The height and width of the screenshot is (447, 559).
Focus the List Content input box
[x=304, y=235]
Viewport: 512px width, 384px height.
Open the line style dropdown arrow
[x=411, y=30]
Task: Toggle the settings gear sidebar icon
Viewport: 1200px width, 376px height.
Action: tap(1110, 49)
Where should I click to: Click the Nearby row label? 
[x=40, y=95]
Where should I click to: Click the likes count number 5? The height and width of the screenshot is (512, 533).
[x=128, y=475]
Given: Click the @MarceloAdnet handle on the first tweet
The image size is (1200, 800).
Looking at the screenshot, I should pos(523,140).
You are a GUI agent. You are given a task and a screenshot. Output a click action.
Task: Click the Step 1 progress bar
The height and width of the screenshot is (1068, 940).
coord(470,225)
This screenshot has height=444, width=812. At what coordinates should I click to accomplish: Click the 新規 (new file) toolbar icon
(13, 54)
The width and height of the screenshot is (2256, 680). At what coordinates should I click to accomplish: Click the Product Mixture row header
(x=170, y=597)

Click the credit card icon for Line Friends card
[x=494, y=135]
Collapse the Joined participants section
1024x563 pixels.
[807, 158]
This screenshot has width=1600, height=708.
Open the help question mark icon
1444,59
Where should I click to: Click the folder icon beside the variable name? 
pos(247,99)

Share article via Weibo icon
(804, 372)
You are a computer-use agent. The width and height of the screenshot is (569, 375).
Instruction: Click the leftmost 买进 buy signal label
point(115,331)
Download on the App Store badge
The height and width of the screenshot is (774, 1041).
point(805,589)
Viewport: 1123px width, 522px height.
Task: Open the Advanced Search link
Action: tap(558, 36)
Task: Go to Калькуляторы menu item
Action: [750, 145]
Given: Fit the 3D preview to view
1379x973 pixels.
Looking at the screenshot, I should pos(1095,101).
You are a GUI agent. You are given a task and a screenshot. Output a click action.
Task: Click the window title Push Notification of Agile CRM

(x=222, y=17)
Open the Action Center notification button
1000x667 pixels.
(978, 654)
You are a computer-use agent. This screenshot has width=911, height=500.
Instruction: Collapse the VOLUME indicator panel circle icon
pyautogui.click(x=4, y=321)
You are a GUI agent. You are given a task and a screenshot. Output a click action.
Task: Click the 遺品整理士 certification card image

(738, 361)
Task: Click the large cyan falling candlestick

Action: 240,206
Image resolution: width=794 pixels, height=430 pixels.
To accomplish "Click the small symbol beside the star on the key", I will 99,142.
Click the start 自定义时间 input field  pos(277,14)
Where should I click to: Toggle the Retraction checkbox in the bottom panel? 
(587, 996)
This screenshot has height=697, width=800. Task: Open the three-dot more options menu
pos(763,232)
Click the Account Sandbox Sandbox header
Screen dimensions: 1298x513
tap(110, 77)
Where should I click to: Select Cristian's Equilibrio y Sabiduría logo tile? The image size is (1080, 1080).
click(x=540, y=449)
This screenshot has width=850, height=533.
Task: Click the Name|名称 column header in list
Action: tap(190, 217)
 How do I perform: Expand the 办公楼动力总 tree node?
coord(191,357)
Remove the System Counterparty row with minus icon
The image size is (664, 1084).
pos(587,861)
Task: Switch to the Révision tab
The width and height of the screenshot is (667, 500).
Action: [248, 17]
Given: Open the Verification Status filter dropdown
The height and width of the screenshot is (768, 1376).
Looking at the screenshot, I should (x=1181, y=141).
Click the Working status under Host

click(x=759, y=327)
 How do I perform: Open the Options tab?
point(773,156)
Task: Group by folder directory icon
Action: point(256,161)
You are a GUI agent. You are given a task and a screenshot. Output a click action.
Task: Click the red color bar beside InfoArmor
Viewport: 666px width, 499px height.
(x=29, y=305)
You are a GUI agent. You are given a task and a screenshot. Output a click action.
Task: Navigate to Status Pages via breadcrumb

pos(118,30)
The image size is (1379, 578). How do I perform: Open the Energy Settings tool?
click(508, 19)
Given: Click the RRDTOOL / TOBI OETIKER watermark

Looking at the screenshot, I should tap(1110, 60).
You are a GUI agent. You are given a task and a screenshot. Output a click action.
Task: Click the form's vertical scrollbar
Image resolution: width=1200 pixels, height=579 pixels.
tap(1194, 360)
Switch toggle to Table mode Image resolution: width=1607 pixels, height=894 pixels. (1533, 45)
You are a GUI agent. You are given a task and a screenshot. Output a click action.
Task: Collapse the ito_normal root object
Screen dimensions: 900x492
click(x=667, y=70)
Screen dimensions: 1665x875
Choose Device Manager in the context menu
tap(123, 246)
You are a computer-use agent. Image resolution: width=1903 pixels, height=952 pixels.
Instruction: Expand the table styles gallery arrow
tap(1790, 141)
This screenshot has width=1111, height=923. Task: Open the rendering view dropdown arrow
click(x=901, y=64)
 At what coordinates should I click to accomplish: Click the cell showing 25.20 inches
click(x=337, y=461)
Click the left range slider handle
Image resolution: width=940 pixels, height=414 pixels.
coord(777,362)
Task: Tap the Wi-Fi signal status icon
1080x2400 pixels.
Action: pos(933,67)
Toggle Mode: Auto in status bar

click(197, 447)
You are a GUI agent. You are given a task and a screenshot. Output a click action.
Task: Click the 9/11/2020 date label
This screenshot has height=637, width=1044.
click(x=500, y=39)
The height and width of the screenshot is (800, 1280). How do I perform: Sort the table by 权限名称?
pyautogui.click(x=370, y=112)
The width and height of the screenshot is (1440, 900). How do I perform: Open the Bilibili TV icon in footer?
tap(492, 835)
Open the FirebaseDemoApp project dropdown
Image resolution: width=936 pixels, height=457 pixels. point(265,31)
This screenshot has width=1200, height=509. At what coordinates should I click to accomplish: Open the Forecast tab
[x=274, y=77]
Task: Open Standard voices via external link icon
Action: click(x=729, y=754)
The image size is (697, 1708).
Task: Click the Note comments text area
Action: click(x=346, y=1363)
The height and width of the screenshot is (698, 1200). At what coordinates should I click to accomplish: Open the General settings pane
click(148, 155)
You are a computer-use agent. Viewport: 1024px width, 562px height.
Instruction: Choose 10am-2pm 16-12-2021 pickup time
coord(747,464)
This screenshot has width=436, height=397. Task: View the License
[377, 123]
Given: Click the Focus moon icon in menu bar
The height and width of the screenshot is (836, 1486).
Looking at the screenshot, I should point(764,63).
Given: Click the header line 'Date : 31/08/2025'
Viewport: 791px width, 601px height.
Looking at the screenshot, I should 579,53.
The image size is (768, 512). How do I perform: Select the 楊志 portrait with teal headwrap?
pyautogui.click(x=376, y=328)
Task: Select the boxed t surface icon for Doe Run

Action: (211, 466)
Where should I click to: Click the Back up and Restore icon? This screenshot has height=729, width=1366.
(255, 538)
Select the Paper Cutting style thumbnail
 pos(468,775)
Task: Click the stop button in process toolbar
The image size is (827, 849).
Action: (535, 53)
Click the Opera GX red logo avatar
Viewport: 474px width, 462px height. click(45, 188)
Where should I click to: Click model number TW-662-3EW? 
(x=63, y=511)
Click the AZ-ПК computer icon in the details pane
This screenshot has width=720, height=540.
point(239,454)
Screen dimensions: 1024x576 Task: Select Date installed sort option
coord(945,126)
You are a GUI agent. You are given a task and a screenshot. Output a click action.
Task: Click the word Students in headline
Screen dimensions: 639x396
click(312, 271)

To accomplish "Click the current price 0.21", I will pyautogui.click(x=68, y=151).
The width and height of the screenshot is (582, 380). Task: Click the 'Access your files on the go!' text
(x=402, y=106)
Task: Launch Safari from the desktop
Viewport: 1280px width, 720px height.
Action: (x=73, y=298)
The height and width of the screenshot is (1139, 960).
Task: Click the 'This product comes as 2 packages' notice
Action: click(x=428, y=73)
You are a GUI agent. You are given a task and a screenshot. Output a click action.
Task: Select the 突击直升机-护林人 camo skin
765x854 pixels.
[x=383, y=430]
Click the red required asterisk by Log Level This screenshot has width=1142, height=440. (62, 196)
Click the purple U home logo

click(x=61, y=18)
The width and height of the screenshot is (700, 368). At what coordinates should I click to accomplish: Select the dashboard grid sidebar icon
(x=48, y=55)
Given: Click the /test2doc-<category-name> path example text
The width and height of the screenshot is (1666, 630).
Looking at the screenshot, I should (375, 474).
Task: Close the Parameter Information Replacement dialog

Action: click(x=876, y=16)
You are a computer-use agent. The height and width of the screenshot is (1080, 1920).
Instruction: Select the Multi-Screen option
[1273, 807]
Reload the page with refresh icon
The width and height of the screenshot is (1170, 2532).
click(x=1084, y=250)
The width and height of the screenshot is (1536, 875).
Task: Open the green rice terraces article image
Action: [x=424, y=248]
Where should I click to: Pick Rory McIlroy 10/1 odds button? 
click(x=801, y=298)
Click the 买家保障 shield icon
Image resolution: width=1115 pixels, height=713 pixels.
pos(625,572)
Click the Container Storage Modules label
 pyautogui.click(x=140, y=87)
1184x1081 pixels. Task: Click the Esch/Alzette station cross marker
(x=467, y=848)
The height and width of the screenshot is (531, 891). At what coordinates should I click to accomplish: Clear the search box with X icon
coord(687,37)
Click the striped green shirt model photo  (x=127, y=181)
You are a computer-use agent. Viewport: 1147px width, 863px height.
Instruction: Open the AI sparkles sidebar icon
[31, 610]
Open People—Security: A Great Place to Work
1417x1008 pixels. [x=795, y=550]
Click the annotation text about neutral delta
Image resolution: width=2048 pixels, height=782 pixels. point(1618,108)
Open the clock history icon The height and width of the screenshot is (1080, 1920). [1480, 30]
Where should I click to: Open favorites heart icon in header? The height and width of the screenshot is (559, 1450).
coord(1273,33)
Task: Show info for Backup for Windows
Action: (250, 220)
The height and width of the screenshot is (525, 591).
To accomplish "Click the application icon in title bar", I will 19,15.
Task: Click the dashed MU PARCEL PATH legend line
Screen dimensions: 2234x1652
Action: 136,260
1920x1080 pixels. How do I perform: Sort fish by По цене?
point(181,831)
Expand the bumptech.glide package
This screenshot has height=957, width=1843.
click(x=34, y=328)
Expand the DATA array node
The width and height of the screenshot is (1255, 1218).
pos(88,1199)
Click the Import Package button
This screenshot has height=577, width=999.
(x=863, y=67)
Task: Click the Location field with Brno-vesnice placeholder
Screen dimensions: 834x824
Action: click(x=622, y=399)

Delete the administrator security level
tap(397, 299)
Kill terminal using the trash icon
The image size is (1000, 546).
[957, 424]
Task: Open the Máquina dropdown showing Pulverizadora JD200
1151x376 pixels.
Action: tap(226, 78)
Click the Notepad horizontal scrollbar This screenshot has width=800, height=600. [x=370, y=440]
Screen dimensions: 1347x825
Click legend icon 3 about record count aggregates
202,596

• EXERCISE GOAL: Throughout the material above, find every line holding "Switch" and copy it.

• EXERCISE OUTPUT:
Task: Switch to the Révision tab
Switch toggle to Table mode Image resolution: width=1607 pixels, height=894 pixels. (1533, 45)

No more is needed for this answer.